United States Customs and Border Safety (CBP) is asking tech corporations to pitch digital forensics instruments which might be designed to course of and analyze textual content messages, photos, movies, and contacts from seized telephones, laptops, and different units at the US border, in line with paperwork reviewed by WIRED.
The company mentioned in a federal registry itemizing that the instruments it’s searching for will need to have very particular capabilities, corresponding to the flexibility to discover a “hidden language” in an individual’s textual content messages; determine particular objects, “like a crimson tricycle,” throughout totally different movies; entry chats in encrypted messaging apps; and “discover patterns” in giant datasets for “intel technology.” The itemizing was first posted on June 20 and up to date on July 1.
CBP has been utilizing Cellebrite to extract and analyze information from units since 2008. However the company mentioned that it needs to “increase” and modernize its digital forensics program. Final 12 months, CBP claims, it did searches on greater than 47,000 digital units—which is barely greater than the roughly 41,500 units it searched in 2023 however a dramatic rise from 2015, when it searched simply greater than 8,500 units.
The so-called request for data (RFI) comes amid a string of stories of CBP detaining individuals getting into the US, typically questioning them about their journey plans or political opinions, and at occasions gathering and looking their telephones. In a single high-profile incident in March, a Lebanese professor at Brown College’s medical college was despatched again to Lebanon after authorities searched her cellphone and alleged she was “sympathetic” to the previous Hezbollah chief Hassan Nasrallah, who was assassinated in September 2024.
Within the RFI, CBP mentioned that the digital forensics vendor it chooses will signal a contract within the third fiscal quarter of 2026, which runs from April by June. CBP has eight lively contracts for Cellebrite software program, licenses, gear, and coaching—price greater than $1.3 million in whole—that can finish between July 2025 and April 2026. CBP seems to make use of instruments aside from Cellebrite. The company mentioned within the latest itemizing that it makes use of “all kinds of digital information extraction instruments,” however it doesn’t identify these instruments.
CBP didn’t reply to requests for remark. Cellebrite spokesperson Victor Cooper tells WIRED that the corporate is “unable to touch upon lively requests for data proposals.”
Three federal contract listings point out that CBP pays for Cellebrite’s Common Forensic Extraction System 4PC, software program designed to investigate information on a consumer’s present PC or laptop computer. The itemizing for the “license renewal” doesn’t point out a selected product however could also be referring to the Investigative Digital Intelligence Platform, which is Cellebrite’s “end-to-end” suite of instruments of analyzing information from units.
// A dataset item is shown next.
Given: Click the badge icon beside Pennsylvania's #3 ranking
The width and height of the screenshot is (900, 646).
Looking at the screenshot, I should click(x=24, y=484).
Throughout Cellebrite’s intelligence platform, customers have a variety of capabilities. It may type photographs based mostly on whether or not they comprise sure components, like jewellery, handwriting, or paperwork. It may additionally undergo textual content messages, in addition to direct messages on apps like TikTok, and filter out messages that point out sure subjects, like proof obstruction, household, or the police. Customers may unveil photographs “hidden” by a tool proprietor, make social maps of pals and contacts, and plot the areas the place an individual despatched textual content messages.